- **TEXT PROVIDED**:
Most people would imagine that the average hotshot would career hop from a small college like Dartmouth to a giant like Harvard ― not the other way around.

The second point of note is that the recent appointee is Asian-American, and becomes the first of his ethnicity to head such a prominent Ivy League institution.

This has to be major news across the Pacific, if nowhere else. To generalize greatly, no one values higher education more than Asia and Asians, and I would bet that more Koreans, say, have heard of Dartmouth than people in, for example, Tennessee.

I have met some Koreans, in fact, who'd be tempted to commit a high crime to get their child into an American school as good as Dartmouth ― and I note this with admiration!

Dr. Jim Yong Kim, a physician and an anthropologist who received his M.D. and Ph.D. from Harvard, was born in South Korea but immigrated to the United States at an early age.

He received his bachelors degree from Brown University, another top-notch, world-class university ― but a relatively large one. And then he went onto Harvard, which is gigantic in every sense of the word, where he rose to chairman of the Department of Global and Social Health at Harvard Medical School.

Despite this stratospheric resume, there was always something odd about Dr. Kim. The main thing: He not only loved to teach students, but he actually preferred to teach mainly undergraduate students. This is most unusual among top academics.

Let me try to explain. For many high-flying professors, teaching undergrads is often viewed as beneath one's station: as a chore, if not a hardship ― an impediment to ``real scholarship and learning.''

And it is not only de-prioritized in the culture of the professor, but often in the institutions of administration, which reward and promote faculty on the basis of scholarly papers published, awards received, and eminent recognitions earned.

At large universities, from great but large public institutions like the University of California at Los Angeles (UCLA), where I was privileged to teach undergraduates (and only undergrads) for 14 years, to the great but large private universities like Harvard, the college undergraduate student is at the bottom of the totem pole.

I've known professors to practically scamper in the other direction when they see one coming, keep their office hours to the absolute minimum and maneuver like Donald Trump to keep from having to teach an undergrad course.

At small liberal arts colleges, by contrast, the undergrads are the kings and queens of the campus. At my own undergraduate alma mater, Amherst College, in leafy (and oft-frozen) western Massachusetts, faculty would not be hired and certainly would not be promoted unless teaching-ability was very high on the list of prominent and demonstrable skills.

- **GIVEN DATA**:
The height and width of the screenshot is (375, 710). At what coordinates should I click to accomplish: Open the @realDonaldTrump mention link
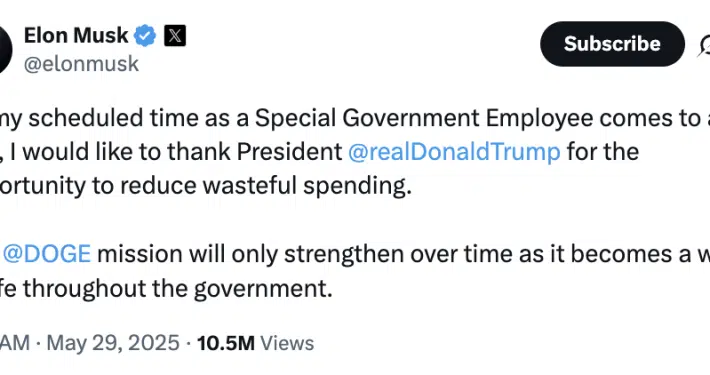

- **REQUIRED ACTION 1**:
Reproduce the part of the article on Jim Yong Kim's move to Dartmouth that runs between "At large universities, from" and "the totem pole.", inclusive.
- **REQUIRED ACTION 2**:
Write the next part of the article on Jim Yong Kim's move to Dartmouth, starting after its final sentence.

- **EXERCISE RESULT 1**:
At large universities, from great but large public institutions like the University of California at Los Angeles (UCLA), where I was privileged to teach undergraduates (and only undergrads) for 14 years, to the great but large private universities like Harvard, the college undergraduate student is at the bottom of the totem pole.

- **EXERCISE RESULT 2**:
Teaching ability ― and especially avidity ― is primo at schools across America like Williams, Swarthmore, Kenyon and Occidental ― it's not an option but an essential.

At Santa Monica College here in Southern California (perhaps the best two-year junior college in the country, many say), President Chui L. Tsang personally ― personally! ― interviews each teaching candidate recommended to be hired by the faculty in an effort to identify and reject poorly motivated teachers. This is great.

Technical and practical education will always have its rightful place ― and in a terrible economy will seem more urgent than ever. But the smart cultures and decision-makers will always understand, even in the worst of times, the value of expanding minds and horizons.

Authorities in Singapore, a place sometimes viewed by outsiders as one big cheerless science and math lab, have been talking to Pomona College, the superb, lively liberal arts college east of Los Angeles, about helping them set up a Pomona analogue in their own Asian country. How very smart.

In comments to the news media upon his appointment, Dr. Kim spoke of the huge opportunity at Dartmouth to ``train an army of leaders to engage with the problems of the world, who will believe the possibilities are limitless, that there's nothing they can't do.''

There's something about his dramatic decision to leave Harvard ― and about Dartmouth's decision to grab him ― that's absolutely inspiring. Folks of the world: Think long-term about America ― not just about today's Dow Jones Average ― and you come away with a much sunnier, much more hopeful feeling.